Our chosen use case is genomic variant calling, commonly performed in accordance with the Best Practices established by the GATK team (Genome Analysis Toolkit) [21–23]. It is likely that the GATK will continue to be the standard in research and medicine for those reasons, and also due to the need for HIPAA /CLIA  approval and compliance. The GATK is well trusted, validated by the community, and grandfathered in. Thus, the need for a generic, modular and flexible workflow built around the toolkit will persist for some time. We focused only on the primary analysis: the steps from aligning raw reads through variant calling, excluding any downstream steps, such as phasing and annotation. Additionally, we focused on small variant discovery, i.e. the detection of SNPs and InDels, not including structural variant calling. The implementation focused on WGS and WES data. The included functionality was sufficient to test the power and ability of Swift/T and evaluate its usefulness in creating extensible workflows that could be augmented with additional steps.

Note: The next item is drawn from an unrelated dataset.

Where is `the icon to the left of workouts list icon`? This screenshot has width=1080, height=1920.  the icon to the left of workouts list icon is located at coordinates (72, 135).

Complexity of problems in biology means that nearly every kind of analytics is a multi-step process, a pipeline of individual analyses that feed their outputs to each other (e.g. [59–61]). The algorithms and methods used for those processing steps are in continual development by scientists, as computational biology and specifically bioinformatics are still rapidly developing. Few studies can be accomplished via a single integrated executable. Instead, we deal with a heterogeneous medley of software of varied robustness and accuracy, frequently with multiple packages available to perform seemingly the same kind of analysis—yet subtly differing in applicability depending on the species or input data type. Thus bioinformatics today requires advanced, flexible automation via modular data-driven workflows. This is a tall order, considering the added requirements of scalability, portability and robustness. Genomics is a big data field: we no longer talk about sequencing individual organisms, but every baby being born (∼500 per day per state in the US) and every patient who comes in for a checkup (a million per year in a major hospital), not to mention the massive contemporary crop and livestock genotyping efforts. The workflows managing data analysis at that scale must take full advantage of parallelism on modern hardware, be portable among multiple HPC systems and the cloud, be robust against data corruption and hardware failure, and provide full logging and reporting to the analyst for monitoring and reproducibility.

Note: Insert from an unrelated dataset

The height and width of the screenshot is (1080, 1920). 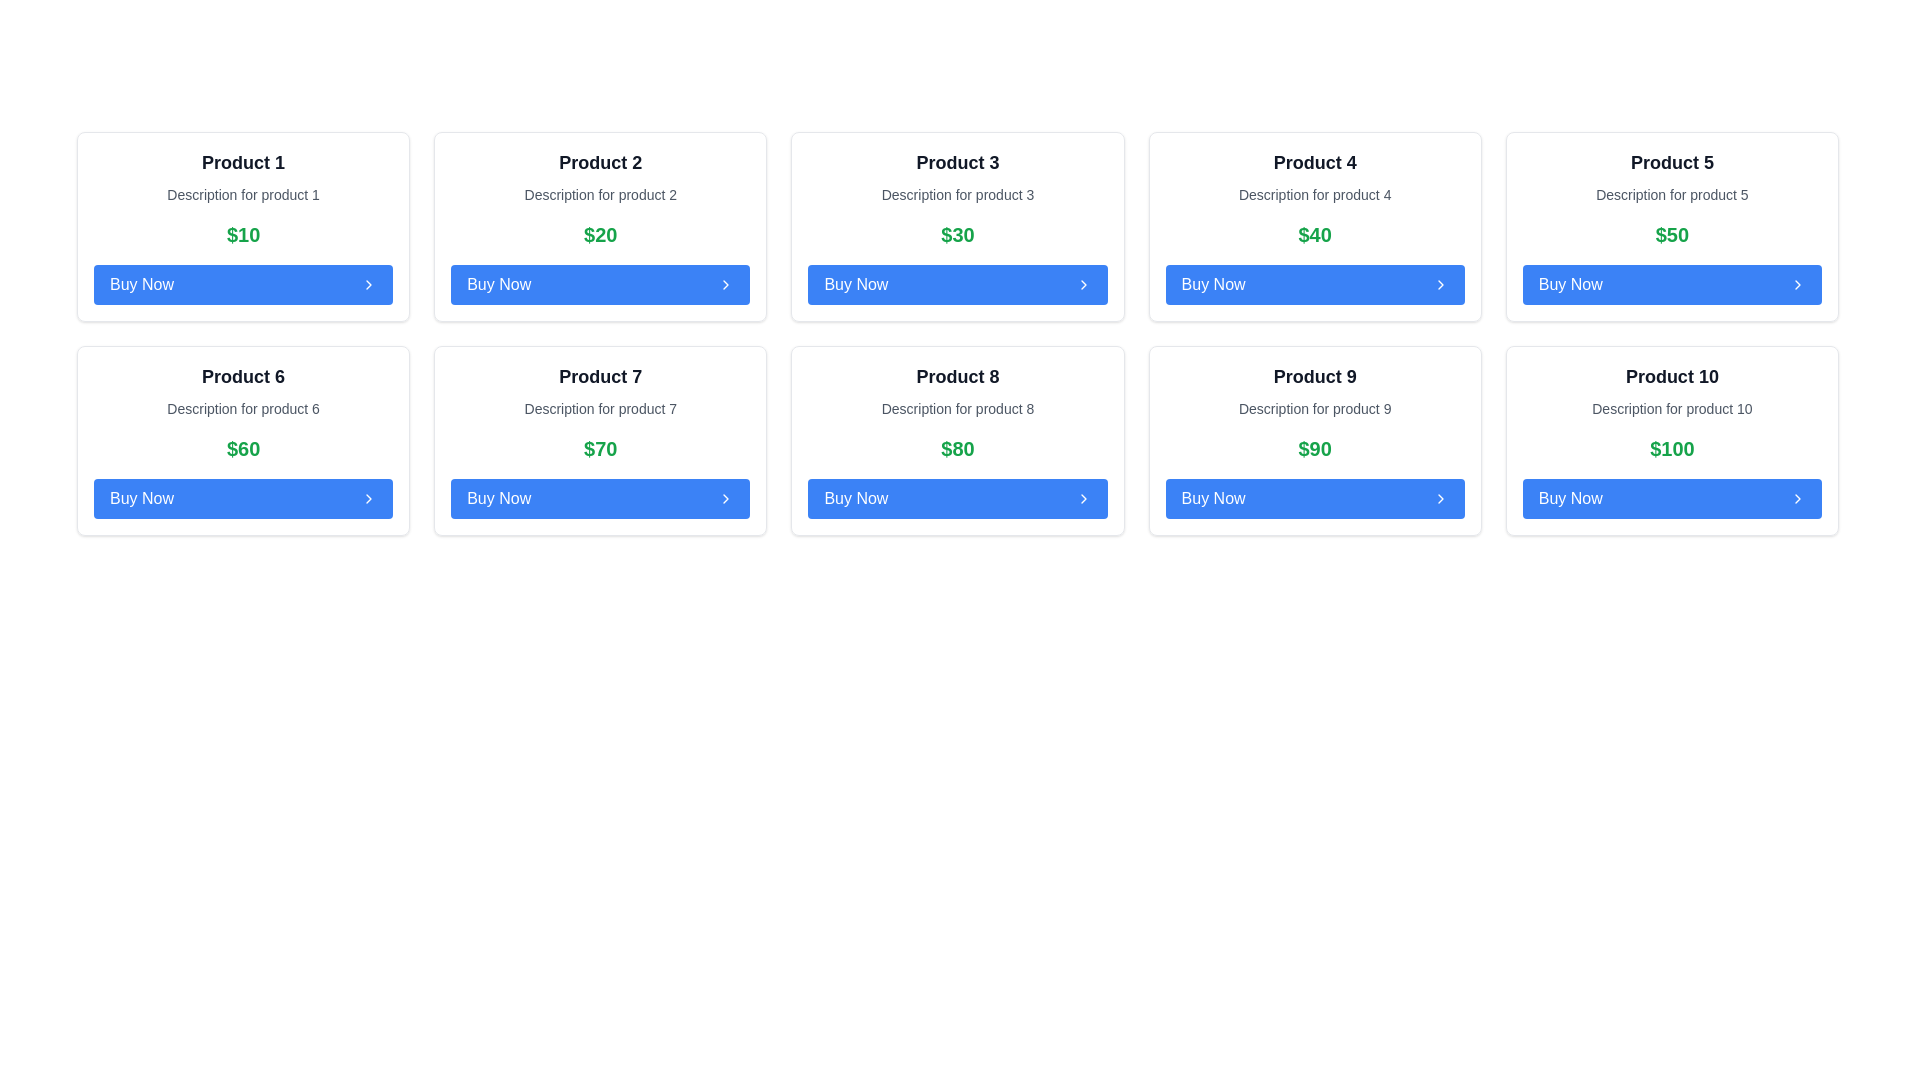 What do you see at coordinates (725, 497) in the screenshot?
I see `the right-pointing chevron icon located within the 'Buy Now' button for 'Product 7' at the bottom-right segment of the button` at bounding box center [725, 497].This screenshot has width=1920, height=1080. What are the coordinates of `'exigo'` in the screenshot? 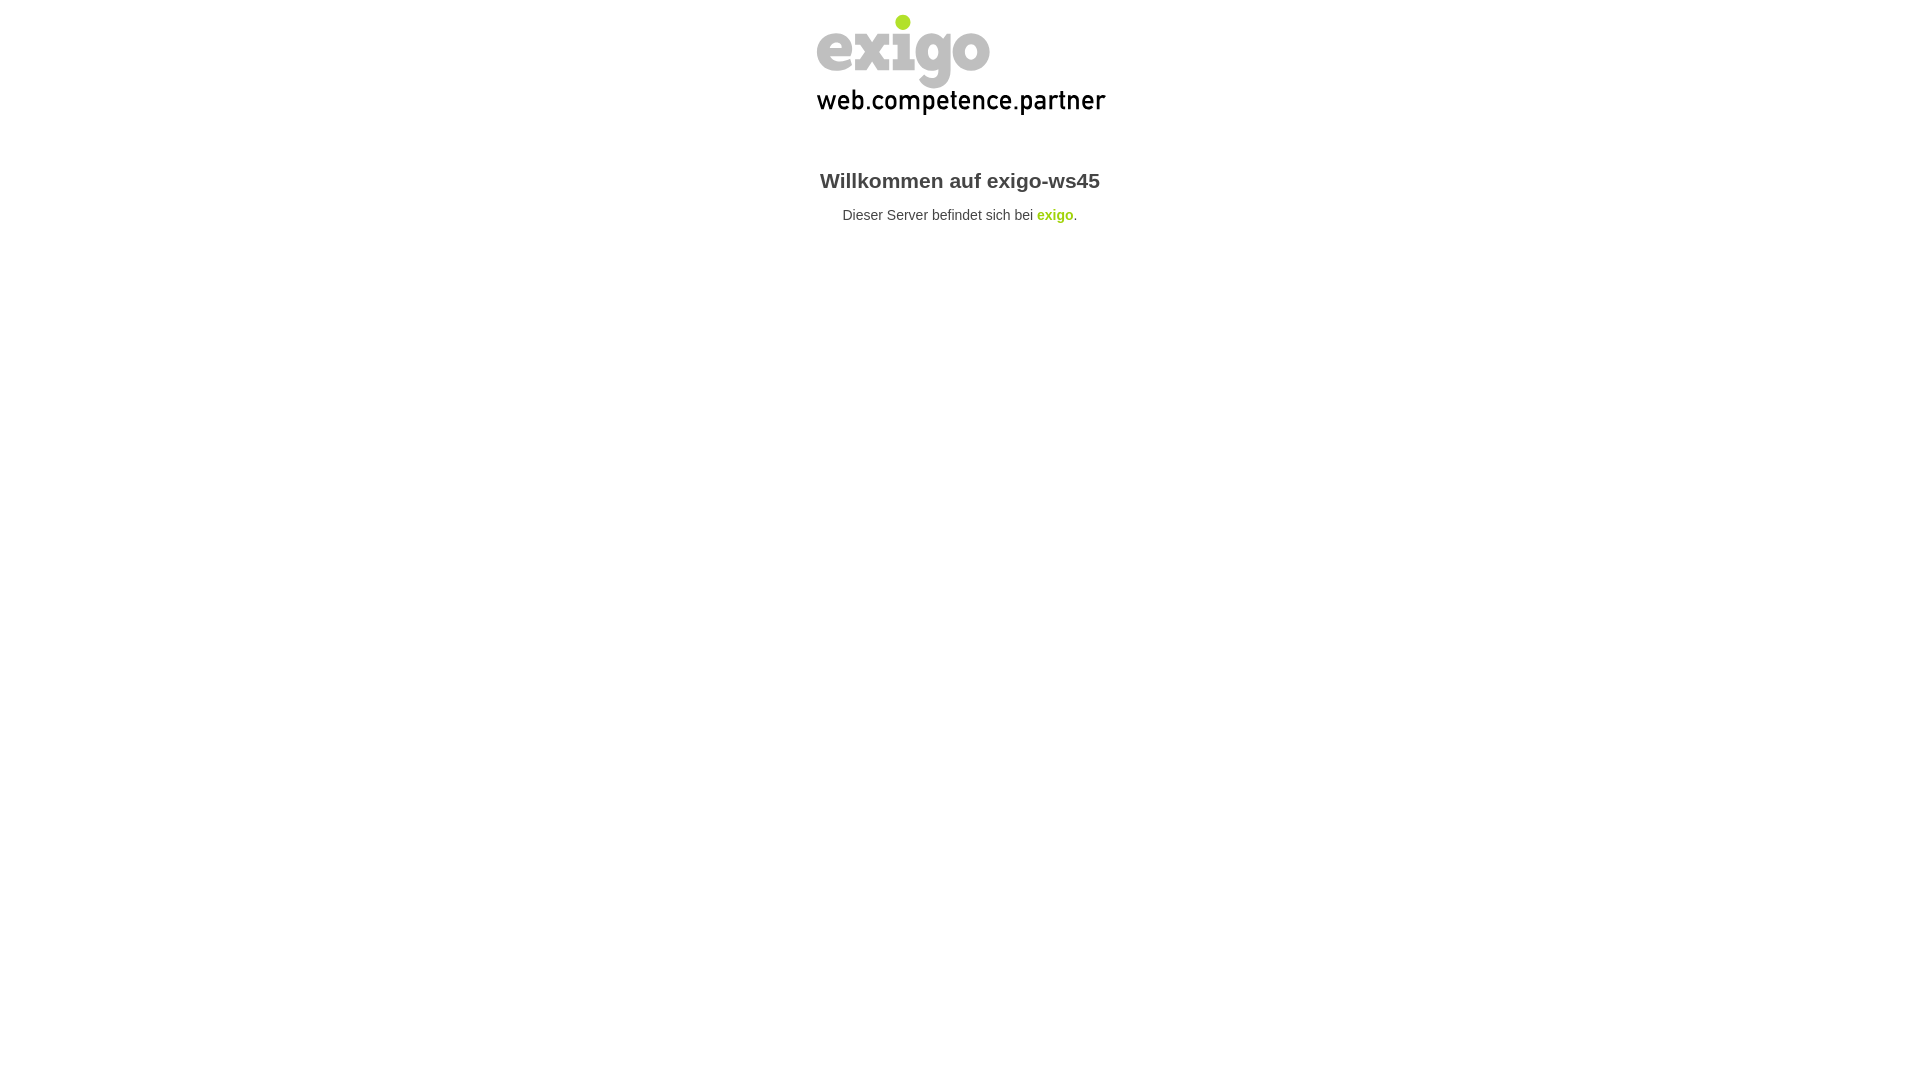 It's located at (1054, 215).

Our experience implementing a genomic variant calling workflow in Swift/T suggests that it is a very powerful system for workflow management in supercomputing environments. The language is rich with features that give developers control over their workflow structure and execution while providing familiar syntax. The execution engine also has intelligent mechanisms for task placement and regulation, permitting efficient use of compute resources. This unfortunately comes at the cost of a relatively steep learning curve—a common trade-off for programming languages in general. Thus Swift/T can be an extremely useful—and possibly the best—tool for certain genomics analyses, though its complexity may pose an adoption barrier for biologists.